9 thoughts on “Juíza suspende licitação do Supremo para a compra de lagosta e vinhos premiados

  1. Certamente se trata de uma Ação Popular contra ato da presidência do Supremo Tribunal Federal e de seu presidente, que o assinou.

    Mesmo sem conhecer o conteúdo da petição da autora desta que deve ser, certamente, uma Ação Popular, mas conhecendo parte, ainda que mínima, da decisão da brava Juíza Federal de Brasília, antevejo uma situação desconfortabilíssima para o STF e seu presidente, o ministro Dias Tóffoli. Eles terão prazo para apresentar defesa. Mas dizer o que?
    Os fatos falam mais alto. E ainda que recorrer é um direito de qualquer parte que litigue em processo, chega a ser afrontoso o presidente do STF dizer que a Advocacia Geral da União vai recorrer da liminar que suspendeu a compra do requintado farnel.

  2. “Mesmo sem conhecer o conteúdo da petição da autora desta que deve ser, certamente, uma Ação Popular, mas conhecendo parte, ainda que mínima, da decisão da brava Juíza Federal de Brasília, antevejo uma situação desconfortabilíssima para o STF e seu presidente, o ministro Dias Tóffoli. Eles terão prazo para apresentar defesa. Mas dizer o que?
    Os fatos falam mais alto. E ainda que recorrer é um direito de qualquer parte que litigue em processo, chega a ser afrontoso o presidente do STF dizer que a Advocacia Geral da União vai recorrer da liminar que suspendeu a compra do requintado farnel.”
    Perfeito o comentário do Dr.Jorge Béja!

  3. Denunciei,o mais que pude,essa insensibilidade social da referida licitação,num país,no qual,grande parte da população é vítima de uma perversa distribuição de renda.

    O Estado de S.Paulo
    Notas e Informações
    03 de maio de 2019

    LAGOSTAS NO SUPREMO
    José Carlos Werneck

    Ao ler a notícia publicada pelo “O Estado de S. Paulo” informando que o Supremo Tribunal Federal (STF) divulgou, na sexta-feira (26/4), um pregão eletrônico para “serviços de fornecimento de refeições institucionais”, com gasto estimado de R$ 1,134 milhão para a contratação de um fornecedor para as refeições servidas pelo tribunal, fiquei estarrecido com a total falta de sensibilidade social dos dirigentes de nossa mais alta Corte de Justiça.
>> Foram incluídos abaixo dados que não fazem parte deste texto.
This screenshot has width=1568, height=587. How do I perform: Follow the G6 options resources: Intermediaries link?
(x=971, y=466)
O menu vai do café da manhã, passando pelo “brunch”, almoço, até jantar e coquetel, e dele constam ingredientes para a elaboração de pratos como bobó de camarão, camarão à baiana e “medalhões de lagosta com molho de manteiga queimada”, e exige que sejam colocados à mesa bacalhau à Gomes de Sá, frigideira de siri, moqueca (capixaba e baiana), arroz de pato, bem como vitela assada; codornas assadas; carré de cordeiro, medalhões de filé e “tournedos de filé”, com molho de mostarda, pimenta, castanha de caju com gengibre. Numa concessão ao povão, o edital democraticamente esclarece que a caipirinha deve ser feita com “cachaça de alta qualidade”, leia-se “cachaças envelhecidas em barris de madeira nobre por 1 (um) ou 3 (três) anos”. Outra reportagem, publicada em janeiro pelo “Estadão”, mostrou que o Supremo Tribunal Federal, por determinação do ministro Dias Toffoli, realizou uma reforma no gabinete da presidência que incluiu a substituição de carpete por piso frio, bem como a instalação de um chuveiro, e que tais obras custaram R$ 443.908,43 aos cofres públicos. Como dizia um tio meu, mineiro de boa cepa: “Miséria pouca é bobagem!”.
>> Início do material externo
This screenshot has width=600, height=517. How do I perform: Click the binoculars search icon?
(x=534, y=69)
  4. Fico grato em nome de todos os brasileiros que se revoltaram com essa falta de bom senso,,,.Obrigado A juíza Solange Salgado, da 1ª Vara Federal de Brasília, configurando um desprestígio ao cidadão brasileiro que arduamente recolhe seus impostos para manter a máquina pública funcionando a seu benefício”.

  5. Pô meu, como diz o popular cidadão.
    Será que nenhum desses caras, já sexagenários, em sua maioria, não tem pressão alta, diabetes, alergia, ou algo que o valha!
    Para digerir esta guloseima toda, tem que ter saúde das boas.
    Que bom se a natureza agisse.

    Qto ao tal presidente do STF, tá longe dos sessenta, mas em compensação é desprovido de cérebro…

  6. Cuidado, David, que a sua pertinência de constatar a ausência de matérial cerebral na excelência pode lhe render um processo. Assim como a valorosa juíza Solange Salgado, que suspendeu a farra suprema, corre o risco de ser investigada no CNJ por seu ato “abusivo”.